_Data shown_.
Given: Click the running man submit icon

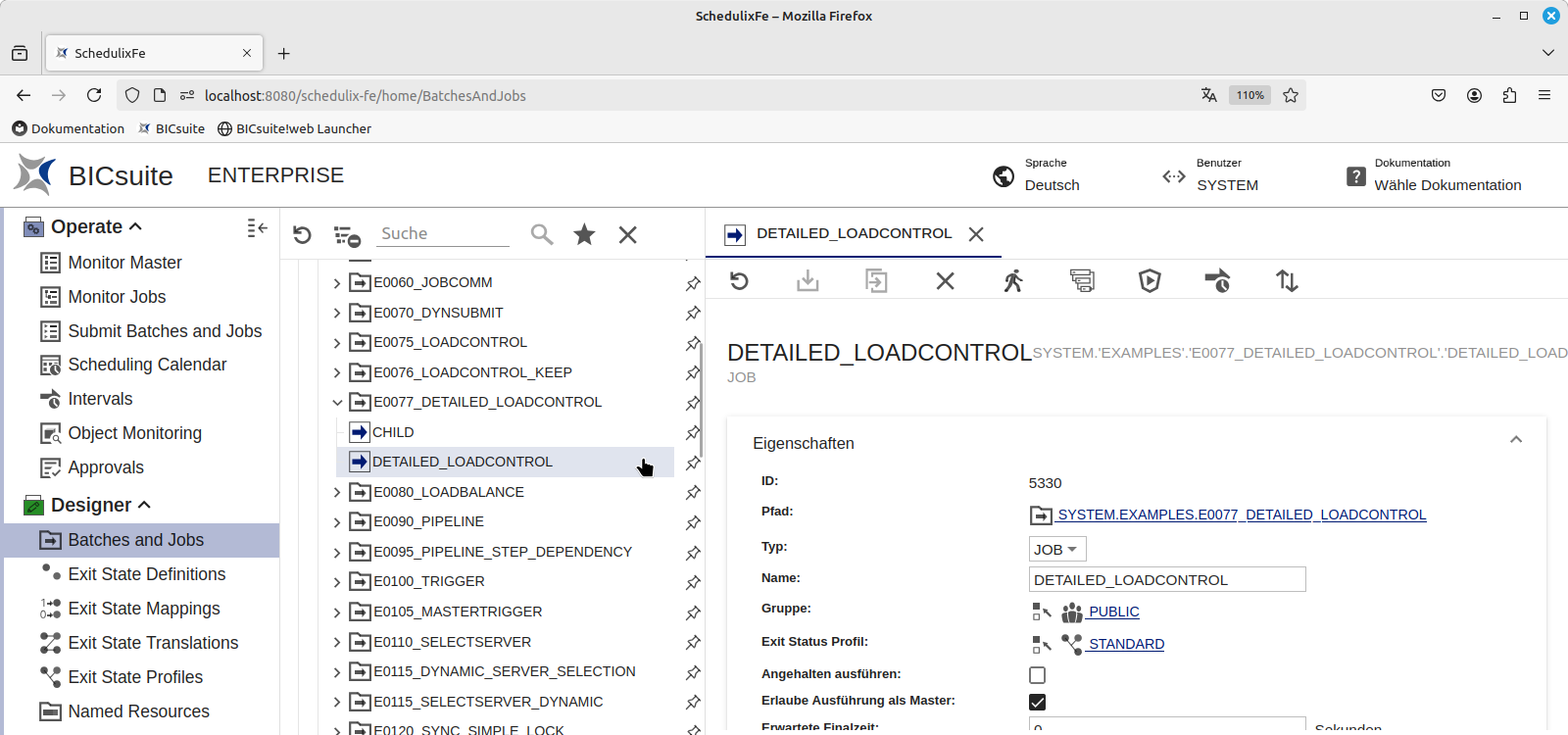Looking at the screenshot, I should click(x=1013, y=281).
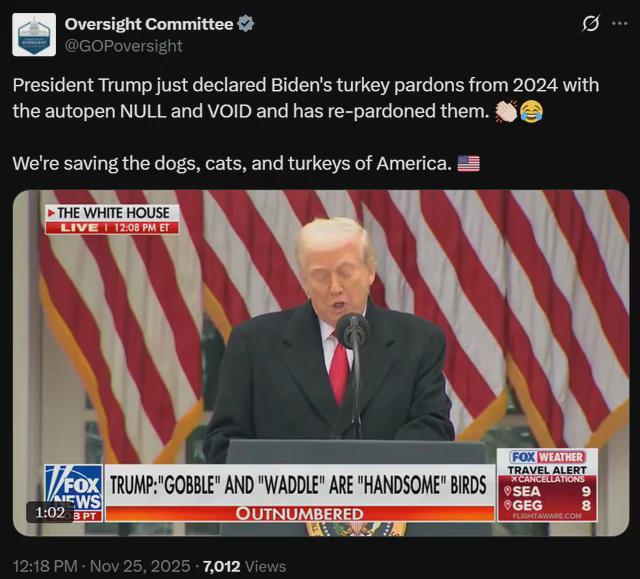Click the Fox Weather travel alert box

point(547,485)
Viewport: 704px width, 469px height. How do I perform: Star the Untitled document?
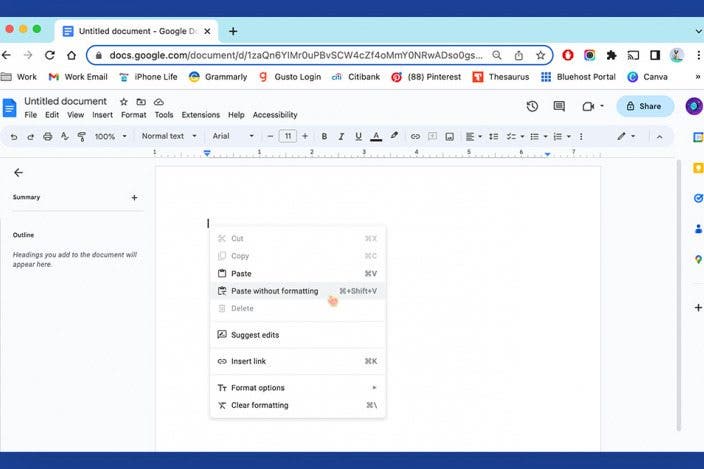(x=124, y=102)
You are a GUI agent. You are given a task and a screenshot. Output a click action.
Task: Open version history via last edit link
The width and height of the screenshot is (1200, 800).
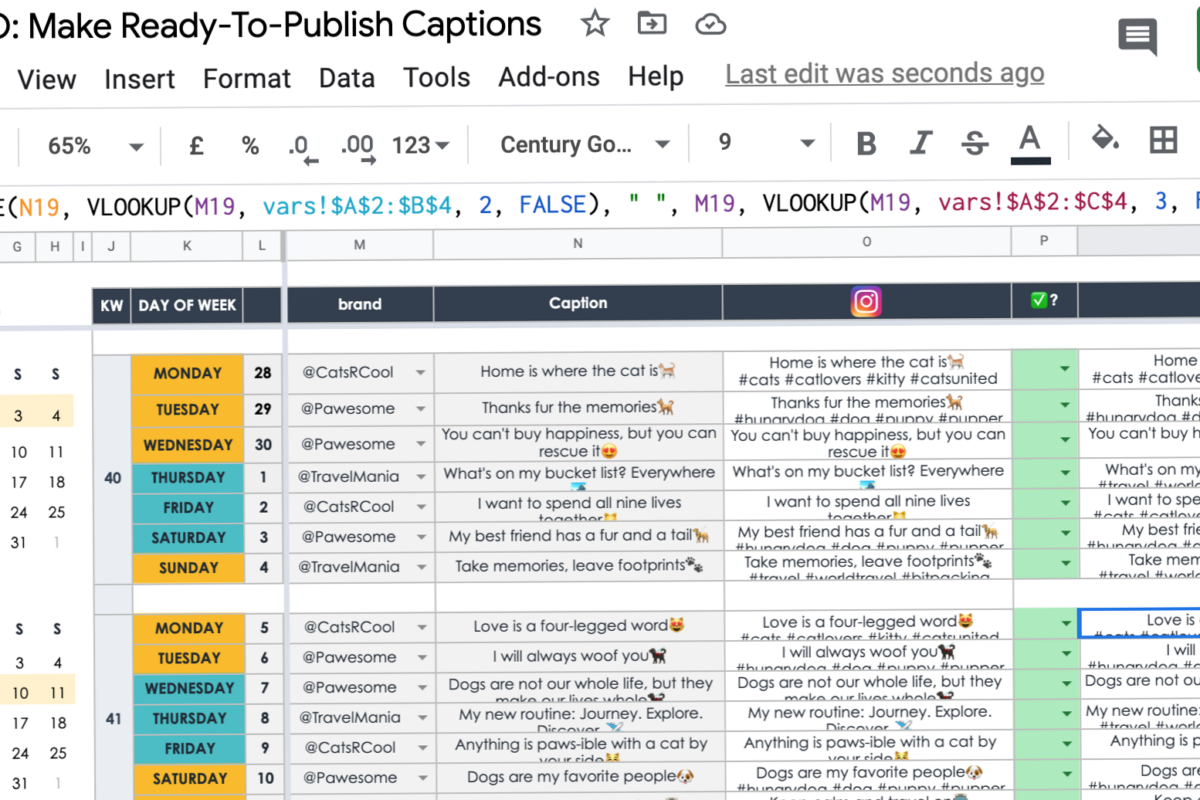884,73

_What is needed_. Copy all of the lines above word for word, leaving out the pictures.

_The solution_.
Given: Click the running man submit icon

Looking at the screenshot, I should click(x=1013, y=281).
Click the Fox Weather travel alert box

point(547,485)
Viewport: 704px width, 469px height. How do I perform: Star the Untitled document?
(x=124, y=102)
You are a GUI agent. You are given a task and a screenshot. Output a click action.
Task: Open version history via last edit link
The width and height of the screenshot is (1200, 800).
884,73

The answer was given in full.